La scrittura secondo Alain

Il giorno che espressi un’inclinazione distratta per la scrittura, mio padre ricopiò un pensiero di Alain su un foglio e me lo diede. Ogni tanto il foglio rispunta dalle pagine del Gabrielli, dove e quando vado a cercare sinonimi.

Alain

La scrittura

«La scrittura naturale è un gesto fissato. La mano si arma di una bacchetta e segna un punto sulla sabbia dove traccia un limite con il gesto stesso che lo indica. E l’azione, che è il primo gesto, lascia anche tracce, sulla terra, sull’erba vergine, nella foresta. Le tracce dell’amico e del nemico, degli animali e del leone, furono la prima scrittura. Leggere fu un “completare” andando dal segno al leone.

La riflessione davanti a questi segni fissati sul suolo, fu senza dubbio il primo sforzo del cervello umano.

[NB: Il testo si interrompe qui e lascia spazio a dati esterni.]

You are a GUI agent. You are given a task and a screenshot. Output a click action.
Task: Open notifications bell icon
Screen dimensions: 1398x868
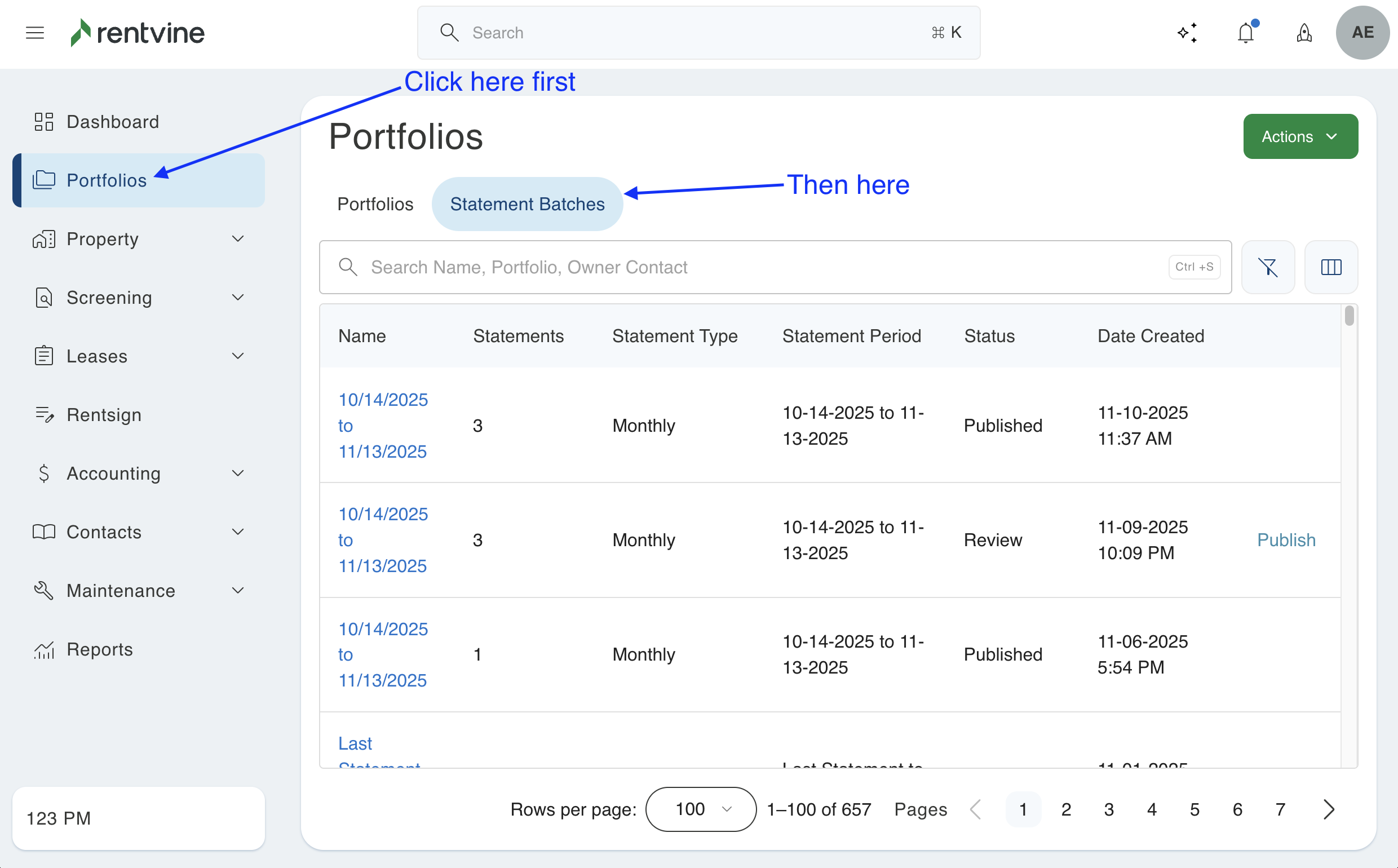(x=1245, y=33)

Perché, dato che i segni non fanno che apparire e scomparire, l’immaginazione è senza disciplina, mentre la percezione del segno (della pista) resta, formando così un centro d’attenzione al quale i folli pensieri sono costantemente restituiti.

Ne deriva che il piacere di leggere è senza misura, persino quello di leggere ciò che si sa: ed è il primo rimedio alla noia, a tutte le passioni e, generalmente, a quegli incoerenti sforzi che sono il lavoro di uno spirito senza oggetto.

La nostra A somiglia ancora all’alfa dei greci, che non era che l’immagine semplificata di una testa di bue.»